Wonderful photography of our beautiful avian friends!

Happy Week to you,
artmusedog and carol

Photo Cache said...

wonderful bird photography.

mick said...

Great post. I just want to watch the birds around me and not worry about political correctness! The birds don't care what I call them!

Adam Jones said...

Great post Phil, and I've had similar thoughts to yours here about the use of Common and Lesser in bird names. All of equal importance to me, and I wish the Common Gull was as common as the Black-headed Gull.
Super pictures, as always.

chai-and-chardonnay.blogspot.com said...

Beautiful details and I learned a lot. Beautiful to study them so close up. Fascinating names as well, short toed lark...never knew that one.

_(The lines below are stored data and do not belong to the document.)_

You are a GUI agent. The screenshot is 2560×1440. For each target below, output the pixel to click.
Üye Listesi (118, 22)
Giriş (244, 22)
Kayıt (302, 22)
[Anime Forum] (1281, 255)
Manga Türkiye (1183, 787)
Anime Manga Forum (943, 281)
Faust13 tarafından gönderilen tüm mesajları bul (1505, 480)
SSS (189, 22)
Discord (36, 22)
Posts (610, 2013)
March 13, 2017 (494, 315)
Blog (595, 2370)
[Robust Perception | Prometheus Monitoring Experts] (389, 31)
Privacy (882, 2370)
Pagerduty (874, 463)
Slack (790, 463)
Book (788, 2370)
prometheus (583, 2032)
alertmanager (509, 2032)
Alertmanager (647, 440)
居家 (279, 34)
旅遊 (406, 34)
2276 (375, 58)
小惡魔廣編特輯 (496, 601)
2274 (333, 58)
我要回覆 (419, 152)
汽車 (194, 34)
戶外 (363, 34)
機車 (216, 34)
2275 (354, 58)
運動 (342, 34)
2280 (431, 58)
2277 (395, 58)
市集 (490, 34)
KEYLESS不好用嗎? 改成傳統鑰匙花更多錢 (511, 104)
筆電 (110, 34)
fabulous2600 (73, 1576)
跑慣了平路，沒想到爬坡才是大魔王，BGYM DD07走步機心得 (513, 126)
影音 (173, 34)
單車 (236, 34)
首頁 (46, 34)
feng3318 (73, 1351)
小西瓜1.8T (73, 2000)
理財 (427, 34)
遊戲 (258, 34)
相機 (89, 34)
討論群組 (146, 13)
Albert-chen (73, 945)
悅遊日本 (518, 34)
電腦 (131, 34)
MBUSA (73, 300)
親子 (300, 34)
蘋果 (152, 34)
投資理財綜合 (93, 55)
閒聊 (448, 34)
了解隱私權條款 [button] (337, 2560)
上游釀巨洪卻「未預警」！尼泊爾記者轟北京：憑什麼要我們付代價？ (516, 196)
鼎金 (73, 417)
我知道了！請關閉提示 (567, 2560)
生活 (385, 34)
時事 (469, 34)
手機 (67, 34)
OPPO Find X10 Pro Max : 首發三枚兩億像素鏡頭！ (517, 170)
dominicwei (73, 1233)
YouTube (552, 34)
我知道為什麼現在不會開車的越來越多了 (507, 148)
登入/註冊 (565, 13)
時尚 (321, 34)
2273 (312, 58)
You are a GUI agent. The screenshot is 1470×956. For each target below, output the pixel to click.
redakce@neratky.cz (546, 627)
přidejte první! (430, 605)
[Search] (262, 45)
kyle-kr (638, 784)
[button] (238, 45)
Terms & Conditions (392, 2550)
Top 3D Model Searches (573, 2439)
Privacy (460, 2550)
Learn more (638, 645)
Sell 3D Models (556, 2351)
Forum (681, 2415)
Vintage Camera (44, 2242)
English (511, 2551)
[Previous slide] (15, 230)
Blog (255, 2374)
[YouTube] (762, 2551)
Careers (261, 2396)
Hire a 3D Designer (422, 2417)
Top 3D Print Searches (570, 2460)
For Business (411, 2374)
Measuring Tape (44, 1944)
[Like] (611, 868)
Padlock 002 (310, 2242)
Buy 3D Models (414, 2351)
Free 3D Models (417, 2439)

The Alpine Blogger said...

I was pleased to see a male Blackcap in Hambleton this morning. Unsure if an early migrant or an overwintering one.

Phil Slade said...

Good sighting AB. A wintering bird I'm sure but it could be on the move within the UK as it is March.

Phil Slade said...

Good sighting AB. A wintering bird I'm sure but it could be on the move within the UK as it is March.